Tras minimizar el conflicto suscitado por la política migratoria aplicada en la República Dominicana para legalizar el estatus migratorio de los indocumentados, el presidente haitiano Michel Martelly, cambió de tono cuando en la Cumbre 36 de Jefes de Estado y de Gobierno (Caricom), celebrada en Barbados, denunció de forma enérgica la repatriación “en condiciones inhumanas” de miles de compatriotas desde que finalizó el programa el 17 junio de 2015.
Martelly pidió, además, la intervención de la comunidad internacional para obligar a República Dominicana a volver a la mesa de negociaciones para encontrar una solución a la crisis.
El silencio que mantuvo el mandatario de la vecina isla preocupaba a sus compatriotas, quienes no sentían el apoyo que necesitaban para enfrentar las dificultades que se presentaban durante el proceso.
El periódico haitiano Le Nouvelliste entiende la profundidad del asunto y en unos de sus editoriales destaca que “la crisis migratoria entre Haití y la República Dominicana, anunciada, pero todavía en ciernes, tiene orígenes antiguos. Podemos mirar el siglo XIX, el XX, como en nuestro siglo actual.
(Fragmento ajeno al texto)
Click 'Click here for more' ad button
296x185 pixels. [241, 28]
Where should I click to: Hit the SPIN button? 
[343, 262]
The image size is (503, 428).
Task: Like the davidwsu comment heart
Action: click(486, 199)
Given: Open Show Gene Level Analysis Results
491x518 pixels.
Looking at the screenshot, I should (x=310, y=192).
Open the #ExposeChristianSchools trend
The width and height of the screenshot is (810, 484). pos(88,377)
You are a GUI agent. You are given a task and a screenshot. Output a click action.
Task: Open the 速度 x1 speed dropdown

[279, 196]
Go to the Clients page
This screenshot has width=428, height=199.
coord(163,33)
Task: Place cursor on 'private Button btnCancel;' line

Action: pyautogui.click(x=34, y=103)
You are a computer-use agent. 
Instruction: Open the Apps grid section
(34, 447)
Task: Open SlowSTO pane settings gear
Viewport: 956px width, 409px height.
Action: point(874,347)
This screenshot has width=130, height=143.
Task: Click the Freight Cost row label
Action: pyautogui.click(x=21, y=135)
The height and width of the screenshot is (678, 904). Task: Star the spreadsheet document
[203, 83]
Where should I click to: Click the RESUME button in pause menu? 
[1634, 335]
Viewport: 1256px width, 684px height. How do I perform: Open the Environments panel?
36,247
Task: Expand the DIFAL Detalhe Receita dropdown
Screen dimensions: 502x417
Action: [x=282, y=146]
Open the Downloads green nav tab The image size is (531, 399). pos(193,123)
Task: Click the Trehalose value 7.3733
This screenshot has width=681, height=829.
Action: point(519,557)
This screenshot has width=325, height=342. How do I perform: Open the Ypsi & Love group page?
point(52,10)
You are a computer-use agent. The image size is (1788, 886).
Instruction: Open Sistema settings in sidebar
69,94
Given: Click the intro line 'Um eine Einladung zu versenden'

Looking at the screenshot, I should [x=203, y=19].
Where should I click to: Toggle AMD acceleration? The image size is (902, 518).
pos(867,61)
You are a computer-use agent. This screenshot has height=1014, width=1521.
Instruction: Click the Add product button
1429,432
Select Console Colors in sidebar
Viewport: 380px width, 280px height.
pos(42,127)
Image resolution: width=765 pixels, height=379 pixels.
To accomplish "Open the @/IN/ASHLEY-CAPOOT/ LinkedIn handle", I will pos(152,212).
Cada país, cada uno de los dos pueblos que comparten esta isla de las Antillas Mayores tienen sus razones para culpar al otro. Ambas conocen los fundamentos de su desamor o rivalidad, ya que la historia registra sangrientos enfrentamientos”.
Los haitianos critican que su presidente no le haya dado el carácter de importancia que conlleva resolver el tema de migración y que considere que sea algo que se resuelve con un simple abrazo o un acto de magia.
“Los ministros de Relaciones Exteriores y primeros ministros, durante décadas, han sido incapaces de cumplir con su deber de poner en marcha mecanismos para realizar el seguimiento, comprender, evaluar y debatir frente a frente el tema migratorio, a fin de definir nuestro curso de acción o el destino de la isla”, precisa la voz editorial de uno de los principales periódicos haitianos.
Recuerdan que en pleno siglo XXI, como en 1937 o en 1820, Haití no es capaz todavía de identificar a sus ciudadanos ni proporcionarles certificados de nacimiento, cédula de identidad o pasaporte. “Descuido que cada haitiano instalado en la República Dominicana va a pagar muy caro en los próximos meses y años, cuando requiera solicitarlos urgente. Michel Martelly aún tiene una oportunidad de traer un elemento moderno en la vida de los haitianos antes de dejar el poder: poner a disposición los documentos de identidad y documentos de viaje. Este es el ABC del comienzo del Estado”, afirma de manera categórica el medio de comunicación.
Los haitianos entienden que es una debilidad de su sistema de registro civil que no cuenten con una tarjeta de documentación que les permita legalizar su estatus en otro país, por lo que emplazan a los actuales ministros de Interior (pasaporte), Justicia (tarjeta de identificación) y Comunicación (nacimiento) a poner sus cargos a disposición si no son capaces de otorgar algo tan imprescindible.
La crítica hacia las autoridades haitianas por parte de sus conciudadanos se recrudece cuando los medios resaltan que hace años que «la indecencia de nuestra política exterior y la pequeñez de los medios puestos en marcha para determinar las deficiencias graves y solventarla de la cabeza a los pies, ha sido incapaz defender los intereses de Haití contra el ogro de Dominicana”.
No obstante, son conscientes de que pese a todo, existen momentos inolvidables de confraternización de los dos estados y por lo tanto, entienden que están llamados a aprender más. “Por ahora, lo que nos falta son los líderes a la altura de la situación. En este lado de la isla podemos deplorar las acciones de los dominicanos nacionalistas extremistas que se ingenian para verter aceite sobre el fuego y bloquear las ruedas de un perfecto entendimiento ¨entre las dos alas del mismo pájaro¨» expresa el diario Le Nouvelliste.
Enfatiza el editorial que el pueblo de Haití reconoce que “aunque algunos dominicanos tratan con apasionamiento y falta de empatía la situación de los indocumentados, también celebra que la gran mayoría desea que las vecinas naciones vivan en armonía”.
Evidentemente, los haitianos están de acuerdo en que la causa por la cual gran parte de los inmigrantes no pudo legalizar sus estatus, se debió a que su gobierno no facilitó a tiempo una documentación que le permitiera asentarse en el registro civil dominicano.